With the changes described above, the code will look as follows:

%%writefile script.py
import pathway as pw


class InputSchema(pw.Schema):
    user_id: str
    access_time: int


if __name__ == "__main__":
    table = pw.io.csv.read(
        "logs/",
        mode="static",
        schema=InputSchema,
        persistent_id="logs",  # Change: persistent ID assigned
    )
    sessions = table.windowby(
        pw.this.access_time,
        window=pw.temporal.session(max_gap=300),
        shard=pw.this.user_id,
    ).reduce(
        user_id=table.user_id,
        session_length=(
            pw.reducers.max(table.access_time) - pw.reducers.min(table.access_time)
        ),
        session_start=pw.reducers.min(table.access_time),
        session_finish=pw.reducers.max(table.access_time),
        count=pw.reducers.count(),
    )
    pw.io.csv.write(sessions, "sessions.csv")

    # Change: persistence config created
    persistence_backend = pw.persistence.Backend.filesystem("./PStorage")
    persistence_config = pw.persistence.Config.simple_config(persistence_backend)
    pw.run(
        monitoring_level=pw.MonitoringLevel.NONE,

        # Change: persistence config passed to the method
        persistence_config=persistence_config,
    )
Overwriting script.py

Now, you can run it so that it provides the initial artifacts to the persistent storage.

!python script.py
/usr/local/lib/python3.10/dist-packages/pathway/internals/table.py:1189: UserWarning: Key sets of self and other in update_cells are the same. Using with_columns instead of update_cells.
  warnings.warn(
[2023-11-29T15:01:38]:INFO:Preparing Pathway computation
[2023-11-29T15:01:38]:INFO:No time has been advanced in the previous run, therefore no data read from the snapshot
[2023-11-29T15:01:38]:INFO:Reached the end of the snapshot.
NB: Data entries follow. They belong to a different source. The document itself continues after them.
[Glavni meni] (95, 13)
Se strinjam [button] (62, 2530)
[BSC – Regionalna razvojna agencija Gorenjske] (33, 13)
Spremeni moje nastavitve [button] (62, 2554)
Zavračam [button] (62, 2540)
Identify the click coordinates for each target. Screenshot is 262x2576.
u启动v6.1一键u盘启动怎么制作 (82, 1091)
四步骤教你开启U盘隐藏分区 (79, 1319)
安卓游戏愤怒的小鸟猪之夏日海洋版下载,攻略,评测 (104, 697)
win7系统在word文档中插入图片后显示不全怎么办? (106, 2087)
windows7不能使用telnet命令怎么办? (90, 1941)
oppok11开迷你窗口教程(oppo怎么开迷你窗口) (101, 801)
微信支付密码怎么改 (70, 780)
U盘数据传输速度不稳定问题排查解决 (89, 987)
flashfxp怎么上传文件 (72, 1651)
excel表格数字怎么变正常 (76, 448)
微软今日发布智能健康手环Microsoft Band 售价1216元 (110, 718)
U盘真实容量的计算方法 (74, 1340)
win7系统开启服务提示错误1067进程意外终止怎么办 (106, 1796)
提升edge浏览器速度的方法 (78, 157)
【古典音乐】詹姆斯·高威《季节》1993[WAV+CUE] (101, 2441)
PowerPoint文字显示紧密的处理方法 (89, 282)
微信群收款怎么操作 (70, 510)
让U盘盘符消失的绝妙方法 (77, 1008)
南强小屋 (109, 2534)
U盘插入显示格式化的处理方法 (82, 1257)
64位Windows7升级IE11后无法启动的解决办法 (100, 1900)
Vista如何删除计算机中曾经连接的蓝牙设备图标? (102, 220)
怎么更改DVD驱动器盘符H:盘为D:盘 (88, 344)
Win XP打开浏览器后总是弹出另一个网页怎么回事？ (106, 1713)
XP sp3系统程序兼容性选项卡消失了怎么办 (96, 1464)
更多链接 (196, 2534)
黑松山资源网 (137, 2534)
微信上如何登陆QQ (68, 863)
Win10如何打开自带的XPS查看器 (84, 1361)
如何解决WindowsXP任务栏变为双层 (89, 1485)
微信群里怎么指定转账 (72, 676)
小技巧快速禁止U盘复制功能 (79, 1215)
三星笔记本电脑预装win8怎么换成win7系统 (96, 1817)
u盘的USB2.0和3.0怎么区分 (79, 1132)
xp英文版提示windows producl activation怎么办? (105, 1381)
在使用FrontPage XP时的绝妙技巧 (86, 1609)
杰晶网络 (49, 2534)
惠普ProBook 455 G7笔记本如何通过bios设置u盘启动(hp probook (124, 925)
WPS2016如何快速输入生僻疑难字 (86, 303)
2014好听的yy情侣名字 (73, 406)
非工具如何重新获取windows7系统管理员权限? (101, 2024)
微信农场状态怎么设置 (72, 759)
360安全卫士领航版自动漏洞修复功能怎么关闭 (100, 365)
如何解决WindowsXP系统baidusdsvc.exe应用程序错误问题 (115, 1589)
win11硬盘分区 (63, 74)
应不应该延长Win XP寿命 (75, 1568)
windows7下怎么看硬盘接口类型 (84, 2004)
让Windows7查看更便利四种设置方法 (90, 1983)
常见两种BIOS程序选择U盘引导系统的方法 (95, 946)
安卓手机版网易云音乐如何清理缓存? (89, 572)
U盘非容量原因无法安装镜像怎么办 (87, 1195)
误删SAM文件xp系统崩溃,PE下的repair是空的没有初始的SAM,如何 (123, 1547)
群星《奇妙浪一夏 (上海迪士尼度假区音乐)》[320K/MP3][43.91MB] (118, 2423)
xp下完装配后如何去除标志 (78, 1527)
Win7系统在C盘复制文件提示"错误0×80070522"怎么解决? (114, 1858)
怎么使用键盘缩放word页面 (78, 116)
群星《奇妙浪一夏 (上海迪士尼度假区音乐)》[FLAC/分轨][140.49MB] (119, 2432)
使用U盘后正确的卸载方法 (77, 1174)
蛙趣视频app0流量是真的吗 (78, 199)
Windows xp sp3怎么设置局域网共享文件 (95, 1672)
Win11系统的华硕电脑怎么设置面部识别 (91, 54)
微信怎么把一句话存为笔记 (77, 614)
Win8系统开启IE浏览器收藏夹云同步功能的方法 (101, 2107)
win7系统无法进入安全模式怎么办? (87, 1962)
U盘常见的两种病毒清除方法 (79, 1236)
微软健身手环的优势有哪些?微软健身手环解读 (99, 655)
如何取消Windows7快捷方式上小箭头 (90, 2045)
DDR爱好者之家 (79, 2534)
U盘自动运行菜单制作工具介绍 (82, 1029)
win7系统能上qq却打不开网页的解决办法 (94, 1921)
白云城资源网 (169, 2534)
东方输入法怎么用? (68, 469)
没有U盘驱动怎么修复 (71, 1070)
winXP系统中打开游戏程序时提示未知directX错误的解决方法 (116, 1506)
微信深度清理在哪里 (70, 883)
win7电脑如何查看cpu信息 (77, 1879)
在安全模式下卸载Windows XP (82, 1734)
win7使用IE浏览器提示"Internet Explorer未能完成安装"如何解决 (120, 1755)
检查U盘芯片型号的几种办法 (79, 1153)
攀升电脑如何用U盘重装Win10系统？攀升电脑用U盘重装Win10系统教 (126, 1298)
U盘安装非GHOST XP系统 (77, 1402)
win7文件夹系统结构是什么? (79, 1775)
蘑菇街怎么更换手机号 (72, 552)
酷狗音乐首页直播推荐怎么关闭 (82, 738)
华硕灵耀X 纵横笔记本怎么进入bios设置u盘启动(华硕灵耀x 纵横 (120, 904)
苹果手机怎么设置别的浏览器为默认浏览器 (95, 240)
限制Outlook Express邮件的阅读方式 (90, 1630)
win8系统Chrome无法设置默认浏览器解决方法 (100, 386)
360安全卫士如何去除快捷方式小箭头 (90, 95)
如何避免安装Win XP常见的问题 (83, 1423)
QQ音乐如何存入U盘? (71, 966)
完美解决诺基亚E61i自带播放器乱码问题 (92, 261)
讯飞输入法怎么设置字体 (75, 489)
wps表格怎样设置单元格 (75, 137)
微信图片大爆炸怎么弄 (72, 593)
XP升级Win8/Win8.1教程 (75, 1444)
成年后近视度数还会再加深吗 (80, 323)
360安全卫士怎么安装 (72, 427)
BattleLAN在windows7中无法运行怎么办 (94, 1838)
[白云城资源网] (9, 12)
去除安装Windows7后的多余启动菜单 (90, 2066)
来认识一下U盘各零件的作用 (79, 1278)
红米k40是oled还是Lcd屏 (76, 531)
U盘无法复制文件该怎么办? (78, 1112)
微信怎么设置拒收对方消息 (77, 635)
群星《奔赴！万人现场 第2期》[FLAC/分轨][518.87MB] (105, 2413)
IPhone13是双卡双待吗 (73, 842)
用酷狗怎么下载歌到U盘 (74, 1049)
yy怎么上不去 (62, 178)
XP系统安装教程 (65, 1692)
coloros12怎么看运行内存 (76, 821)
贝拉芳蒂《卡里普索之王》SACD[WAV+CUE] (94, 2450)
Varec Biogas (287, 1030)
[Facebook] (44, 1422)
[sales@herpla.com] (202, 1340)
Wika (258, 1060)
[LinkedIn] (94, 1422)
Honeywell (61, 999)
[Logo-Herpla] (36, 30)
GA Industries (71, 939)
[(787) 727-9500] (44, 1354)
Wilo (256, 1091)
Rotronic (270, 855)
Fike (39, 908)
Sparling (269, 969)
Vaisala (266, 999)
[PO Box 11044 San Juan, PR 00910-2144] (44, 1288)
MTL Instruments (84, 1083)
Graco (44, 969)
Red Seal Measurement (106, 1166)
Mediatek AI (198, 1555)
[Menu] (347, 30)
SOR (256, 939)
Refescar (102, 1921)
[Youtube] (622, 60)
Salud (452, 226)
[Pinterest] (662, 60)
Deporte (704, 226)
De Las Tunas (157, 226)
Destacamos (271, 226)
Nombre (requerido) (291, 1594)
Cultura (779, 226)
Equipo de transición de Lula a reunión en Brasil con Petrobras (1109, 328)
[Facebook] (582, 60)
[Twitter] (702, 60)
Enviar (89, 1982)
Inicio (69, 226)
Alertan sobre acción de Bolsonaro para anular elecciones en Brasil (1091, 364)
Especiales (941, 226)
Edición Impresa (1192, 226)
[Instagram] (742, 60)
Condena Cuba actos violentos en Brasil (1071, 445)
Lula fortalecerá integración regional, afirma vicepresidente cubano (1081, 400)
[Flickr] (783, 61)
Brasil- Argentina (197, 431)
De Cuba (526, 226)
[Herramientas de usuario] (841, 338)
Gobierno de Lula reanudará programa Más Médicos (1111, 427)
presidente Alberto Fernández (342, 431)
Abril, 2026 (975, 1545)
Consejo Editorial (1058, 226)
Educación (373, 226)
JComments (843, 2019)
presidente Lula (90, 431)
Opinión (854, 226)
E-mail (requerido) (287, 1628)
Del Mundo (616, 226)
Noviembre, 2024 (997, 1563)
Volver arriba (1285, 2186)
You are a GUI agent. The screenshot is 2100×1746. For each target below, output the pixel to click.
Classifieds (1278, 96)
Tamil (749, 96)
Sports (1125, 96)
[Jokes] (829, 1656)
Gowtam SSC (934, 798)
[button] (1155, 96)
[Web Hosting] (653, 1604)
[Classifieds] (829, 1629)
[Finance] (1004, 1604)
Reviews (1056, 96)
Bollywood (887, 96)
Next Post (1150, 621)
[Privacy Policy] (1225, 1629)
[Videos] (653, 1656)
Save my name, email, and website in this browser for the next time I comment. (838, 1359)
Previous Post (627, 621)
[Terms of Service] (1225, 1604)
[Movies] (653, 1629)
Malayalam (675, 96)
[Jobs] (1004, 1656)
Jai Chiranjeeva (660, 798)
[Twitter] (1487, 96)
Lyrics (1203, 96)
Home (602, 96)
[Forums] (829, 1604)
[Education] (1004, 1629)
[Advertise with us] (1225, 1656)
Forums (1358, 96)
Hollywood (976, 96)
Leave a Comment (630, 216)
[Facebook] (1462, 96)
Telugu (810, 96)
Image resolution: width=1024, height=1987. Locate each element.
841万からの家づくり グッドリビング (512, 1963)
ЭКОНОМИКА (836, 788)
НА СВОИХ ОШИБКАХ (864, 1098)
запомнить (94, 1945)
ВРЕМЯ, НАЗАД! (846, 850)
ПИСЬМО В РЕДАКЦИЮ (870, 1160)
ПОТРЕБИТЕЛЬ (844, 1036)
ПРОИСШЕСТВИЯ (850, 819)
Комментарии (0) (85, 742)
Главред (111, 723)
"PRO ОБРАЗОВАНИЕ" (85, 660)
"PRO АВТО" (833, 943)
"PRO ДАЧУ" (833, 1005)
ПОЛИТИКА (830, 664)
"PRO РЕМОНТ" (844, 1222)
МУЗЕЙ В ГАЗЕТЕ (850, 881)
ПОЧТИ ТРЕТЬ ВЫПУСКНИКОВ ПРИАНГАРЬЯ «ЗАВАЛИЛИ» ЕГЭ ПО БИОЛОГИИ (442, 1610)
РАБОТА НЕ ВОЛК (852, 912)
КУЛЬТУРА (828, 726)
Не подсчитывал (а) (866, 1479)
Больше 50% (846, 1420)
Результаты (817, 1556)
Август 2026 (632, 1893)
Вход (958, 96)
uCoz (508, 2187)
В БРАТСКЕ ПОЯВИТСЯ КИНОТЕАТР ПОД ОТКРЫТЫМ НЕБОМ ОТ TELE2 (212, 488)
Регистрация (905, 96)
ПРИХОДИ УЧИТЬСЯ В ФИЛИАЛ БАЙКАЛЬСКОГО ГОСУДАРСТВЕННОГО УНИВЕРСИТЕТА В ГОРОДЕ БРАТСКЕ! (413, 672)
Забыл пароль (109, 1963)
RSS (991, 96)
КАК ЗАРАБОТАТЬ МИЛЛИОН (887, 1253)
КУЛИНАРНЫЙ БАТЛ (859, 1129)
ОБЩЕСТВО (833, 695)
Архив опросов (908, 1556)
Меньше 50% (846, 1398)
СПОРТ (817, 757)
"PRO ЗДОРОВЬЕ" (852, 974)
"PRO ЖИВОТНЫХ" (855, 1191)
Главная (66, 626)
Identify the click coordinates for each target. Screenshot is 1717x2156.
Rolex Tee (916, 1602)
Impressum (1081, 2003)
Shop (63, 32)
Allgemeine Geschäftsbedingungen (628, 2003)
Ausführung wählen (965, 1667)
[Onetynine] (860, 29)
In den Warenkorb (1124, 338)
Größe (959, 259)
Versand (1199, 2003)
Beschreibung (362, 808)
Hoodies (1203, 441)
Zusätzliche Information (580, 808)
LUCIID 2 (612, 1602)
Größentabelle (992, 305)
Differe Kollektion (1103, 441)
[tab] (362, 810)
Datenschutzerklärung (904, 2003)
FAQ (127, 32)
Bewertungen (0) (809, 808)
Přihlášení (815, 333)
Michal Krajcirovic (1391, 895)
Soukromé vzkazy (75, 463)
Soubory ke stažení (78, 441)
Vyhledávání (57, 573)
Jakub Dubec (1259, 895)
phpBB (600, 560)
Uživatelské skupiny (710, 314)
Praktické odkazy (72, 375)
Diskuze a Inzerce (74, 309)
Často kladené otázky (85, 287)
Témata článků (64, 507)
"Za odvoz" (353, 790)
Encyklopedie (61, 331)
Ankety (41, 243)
Exiting the rewind after 0 entries
[2023-11-29T15:01:38]:INFO:Seek the data source to the frontier OffsetAntichain { antichain: {} }
[2023-11-29T15:01:38]:INFO:CsvFilesystemReader-logs: 0 entries (1 minibatch(es)) have been sent to the engine
[2023-11-29T15:01:38]:INFO:CsvFilesystemReader-logs: 9 entries (2 minibatch(es)) have been sent to the engine
[2023-11-29T15:01:38]:WARNING:CsvFilesystemReader-logs: Closing the data source
[2023-11-29T15:01:38]:INFO:FileWriter-0: Done writing 0 entries, time 1701270098482. Current batch writes took: 0 ms. All writes so far took: 0 ms.
[2023-11-29T15:01:38]:INFO:Save offset: (Empty, FilePosition { total_entries_read: 11, path: "/content/logs/part_two.csv", bytes_offset: 71 })
[2023-11-29T15:01:38]:INFO:FileWriter-0: Done writing 3 entries, closing data sink. Current batch writes took: 0 ms. All writes so far took: 0 ms.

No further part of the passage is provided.